In 2007, a US amateur radio operator filed a formal petition with the Federal Communications Commission (FCC) aimed at reducing the signal bandwidth in automatic operation subbands; but, in May 2008 FCC ruled against the petition. In the Official Order, FCC said, "Additionally, we believe that amending the amateur service rules to limit the ability of amateur stations to experiment with various communications technologies or otherwise impeding their ability to advance the radio art would be inconsistent with the definition and purpose of the amateur service. Moreover, we do not believe that changing the rules to prohibit a communications technology currently in use is in the public interest."

In 2013, the FCC ruled in Report and Order 13-1918 against the use of encryption in the US amateur radio bands for any purpose, including emergency communications. The FCC cited the need for all amateur radio communications to be open and unobscured, to uphold the Commission's long-standing requirement that the service be able to police itself.

Winlink itself uses point-to-point protocols that may be copied by a third party through methods provided by the authors of these protocols as well as from independent sources. Because the content of data is not obstructed on the amateur spectrum, those government agencies who do use Winlink for Continuity of Government and public safety emergency communications requested (or in some cases, mandated) that they be allowed to encrypt their messages.
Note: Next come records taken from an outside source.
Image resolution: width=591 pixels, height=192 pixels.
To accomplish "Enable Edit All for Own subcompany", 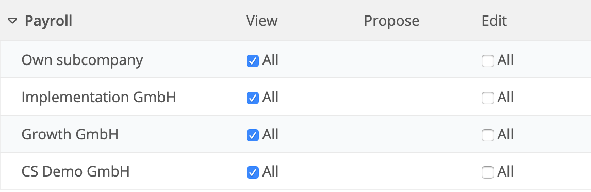I will [488, 61].
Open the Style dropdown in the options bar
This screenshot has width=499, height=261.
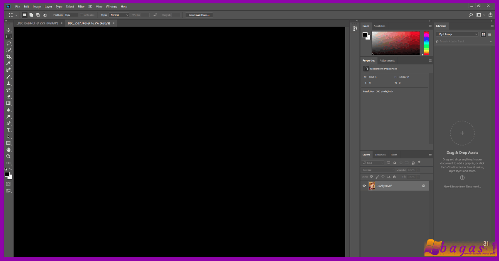coord(119,15)
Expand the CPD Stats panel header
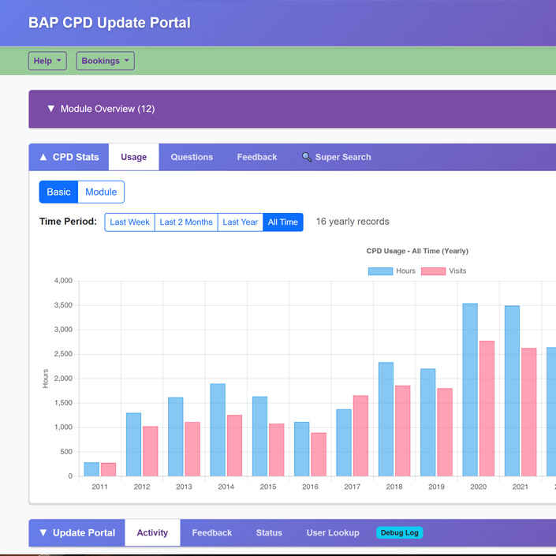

On non-amateur radio frequencies worldwide, Winlink provides for encryption via AES-256 for its most used protocols, Pactor and VARA. Such transmission encryption, once set up properly, is seamless to the end-user and requires no additional effort, but is left up to the individual operator or government agency to setup.

In addition to "readers" being made available for protocols used by the Winlink system, in the US, all messages passing through licensed US amateur radio stations by radio are freely accessible by other licensed amateurs via the WinLink Open Message Viewer on the Winlink WebSite. Amateurs concerned about encryption are encouraged to help the US amateur radio community police itself by search and viewing such messages, and reporting messages if they spot a violation.

=== Deletion of the Symbol Rate Rule RM-11708 ===

This change was requested in 2013 by ARRL, and the FCC released notice of proposed rulemaking in 2016. In November 2023, the FCC finally removed the symbol rate limit of 300 baud in favor of an occupied bandwidth limit of 2.8 kHz (WT Docket No. 16-239). In the Report and Order, the FCC stated, "The amateur radio community can and does play a vital role in emergency response communications, but is often unnecessarily hindered by the baud rate limitations in the rules."

Supporting this change were a host of federal, state and local emergency management agencies, who continually wrote ex parte comments to the FCC regarding their concerns with the impact such a limitation had on emergency email communications via Winlink. In addition, American Radio Relay League (ARRL) continued to push its efforts toward this change through Congressional pathways.